Security company Symantec has attributed cyberattacks against at least 40 targets in 16 different countries to spying and operational protocols revealed in a CIA operational toolkit made public by WikiLeaks.

According to Symantec, a group which the company refers to as Longhorn used tools that closely follow the development timelines and technical specifications laid out in the documents disclosed by WikiLeaks.

The Longhorn group shares some of the same cryptographic protocols specified in the Vault 7 documents, in addition to following leaked guidelines on tactics to avoid detection, said Symantec.

Some of the documents disclosed by WikiLeaks outline specifications and requirements for malware tools.
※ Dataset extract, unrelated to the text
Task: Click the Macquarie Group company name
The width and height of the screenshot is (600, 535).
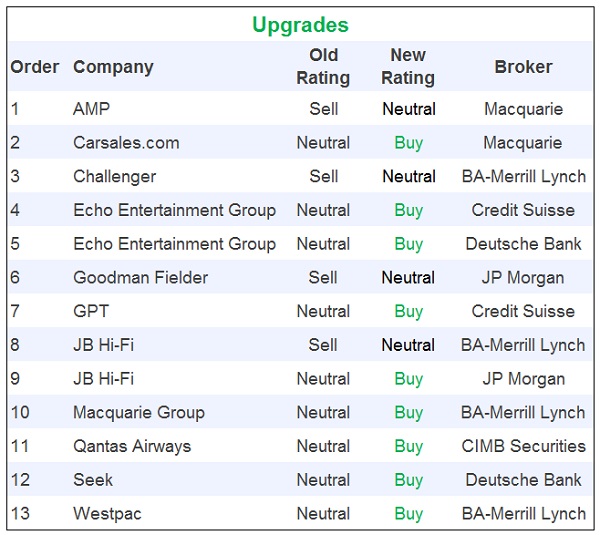Action: tap(138, 413)
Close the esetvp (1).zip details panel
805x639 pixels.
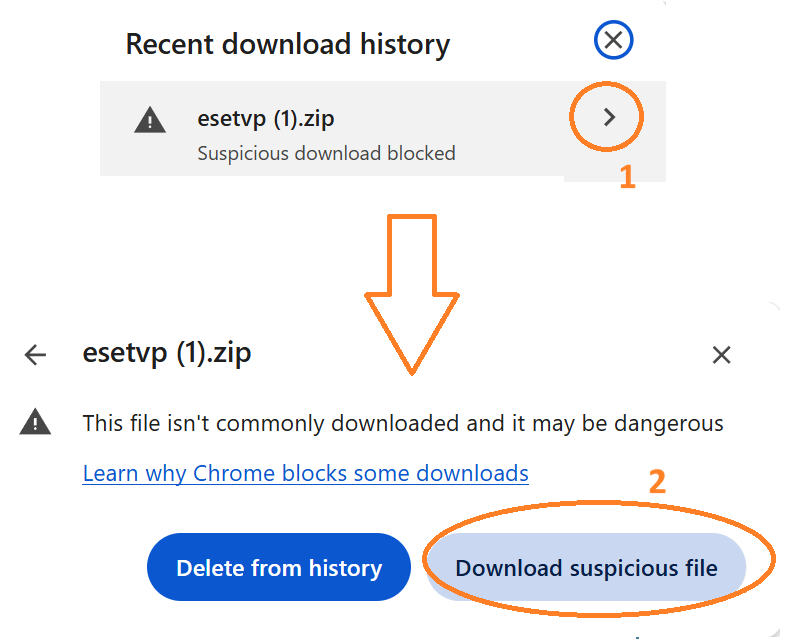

One document is a development timeline for a piece of malware called Fluxwire, containing a changelog of dates for when new features were incorporated, Symantec said.

These dates align closely with the development of one Longhorn tool called Trojan.Corentry which the security firm sees as evidence that Corentry is the malware described in the leaked document. Symantec also identifies other strains of Longhorn malware, which it connects to a single actor.
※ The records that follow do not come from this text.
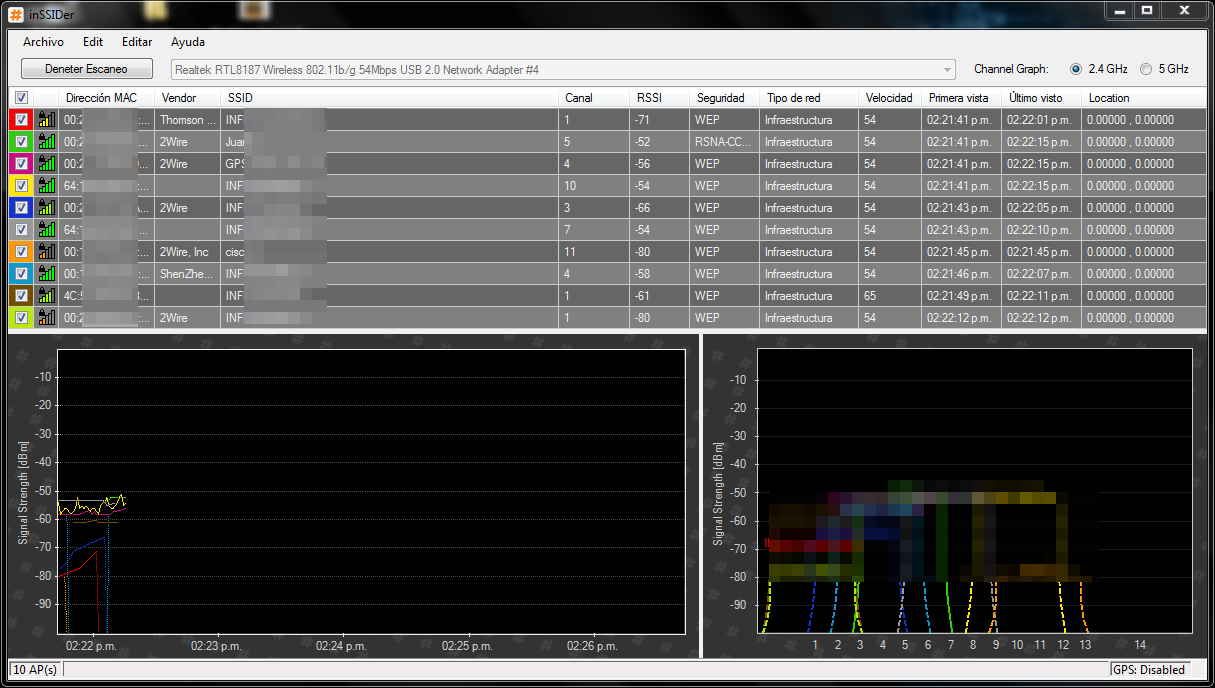1215x688 pixels.
Task: Open the Ayuda menu
Action: [x=188, y=42]
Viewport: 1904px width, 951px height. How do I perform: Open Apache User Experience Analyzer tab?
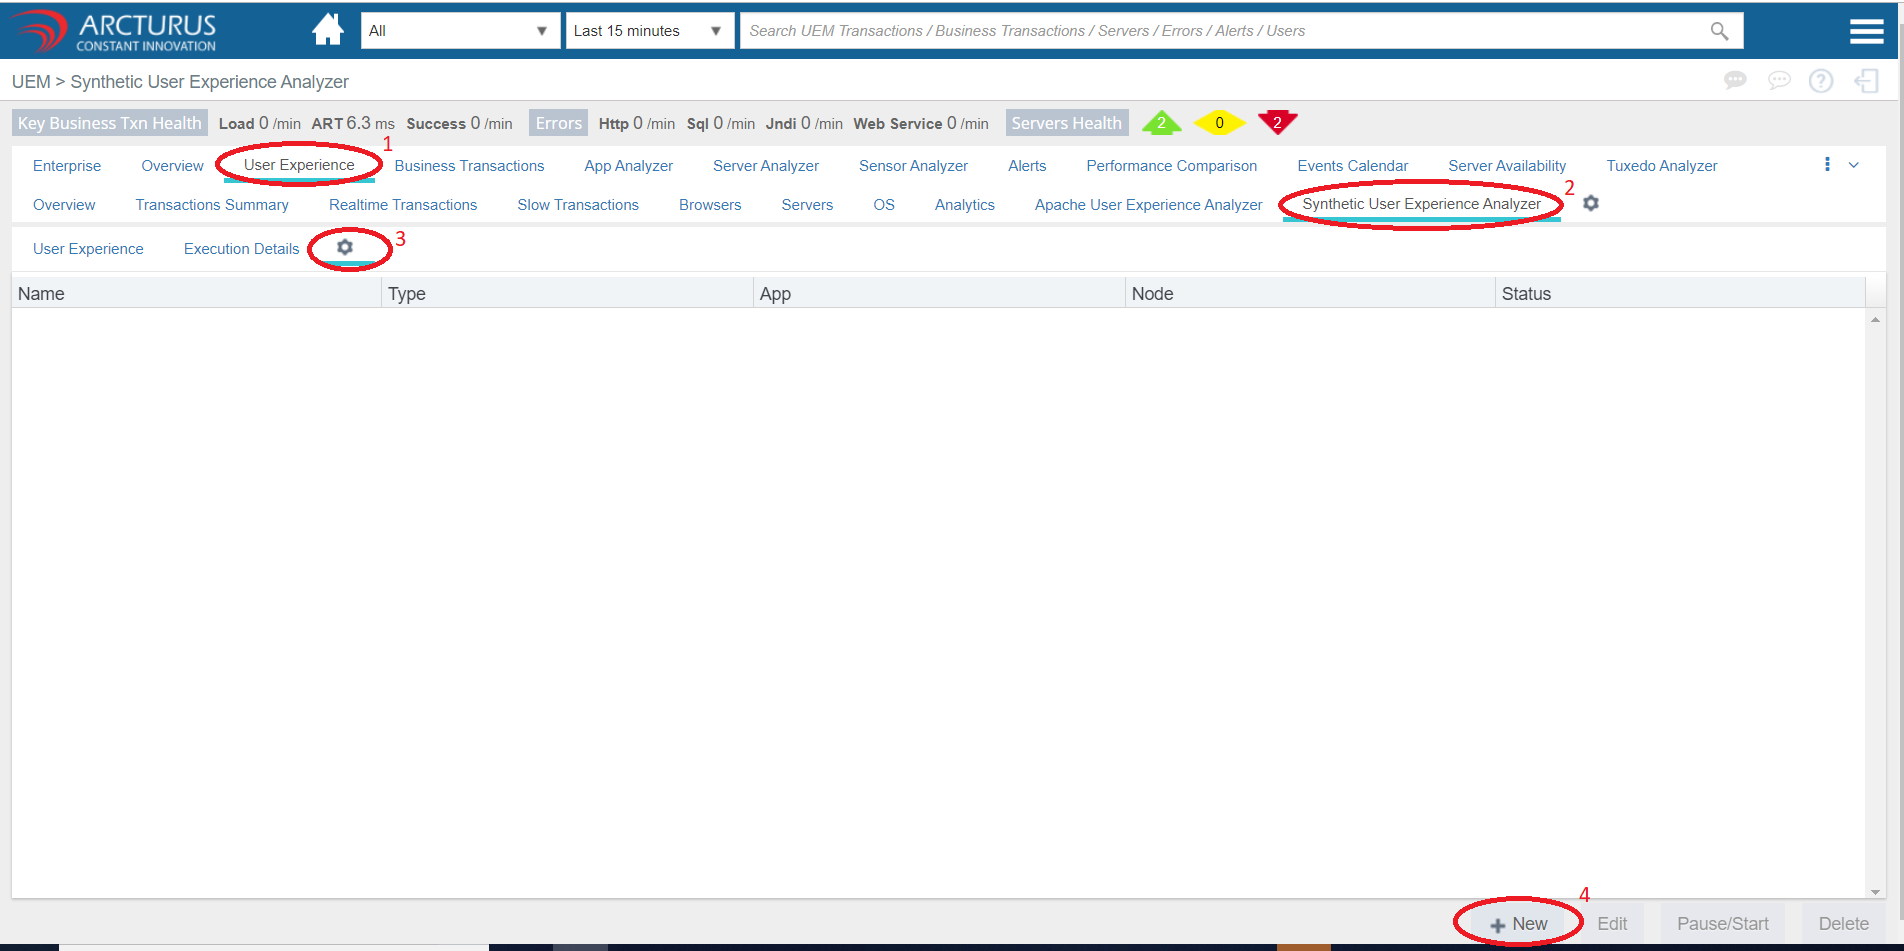click(x=1148, y=205)
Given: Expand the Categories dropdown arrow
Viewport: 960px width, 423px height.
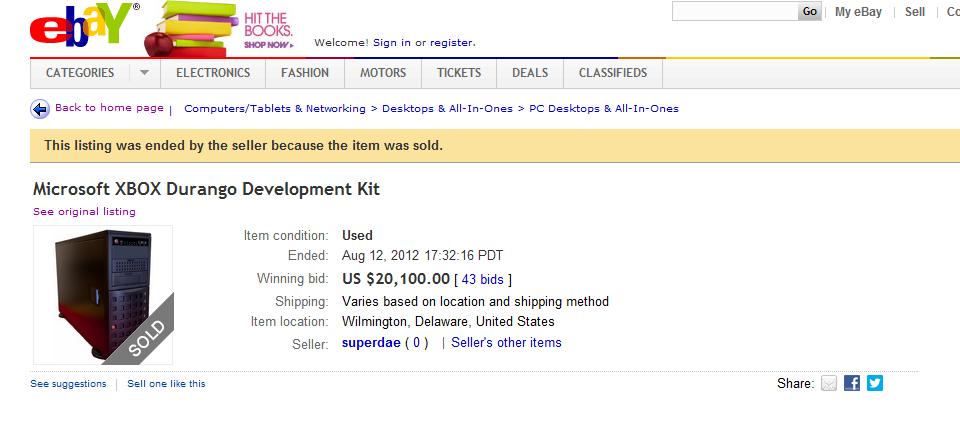Looking at the screenshot, I should (144, 73).
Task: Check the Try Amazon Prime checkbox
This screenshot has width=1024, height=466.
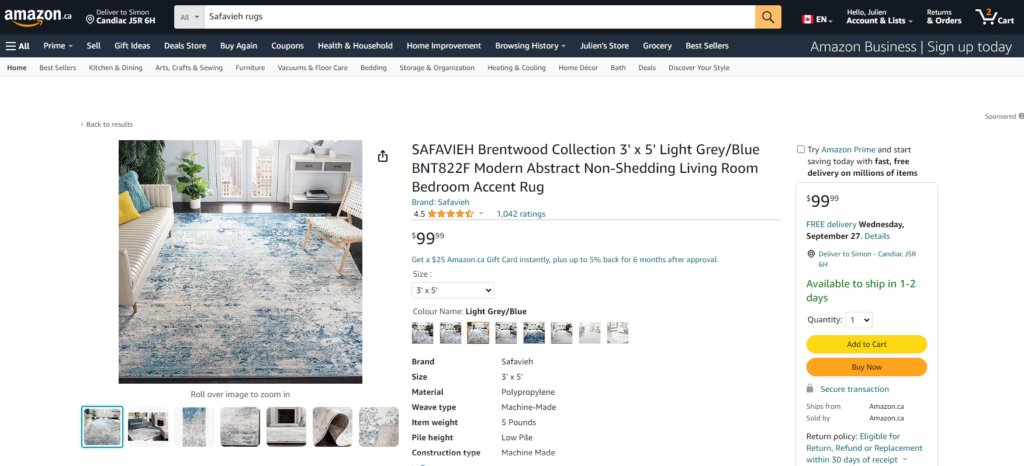Action: pyautogui.click(x=801, y=149)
“Longhorn has used advanced malware tools and zero-day vulnerabilities to infiltrate a string of targets worldwide. Taken in combination, the tools, techniques, and procedures employed by Longhorn are distinctive and unique to this group, leaving little doubt about its link to Vault 7.” said Symantec.

Even though Symantec did not specifically mention CIA in its post, WikiLeaks gave a detailed account of how the tools had been taken from CIA’s Center for Cyber Intelligence.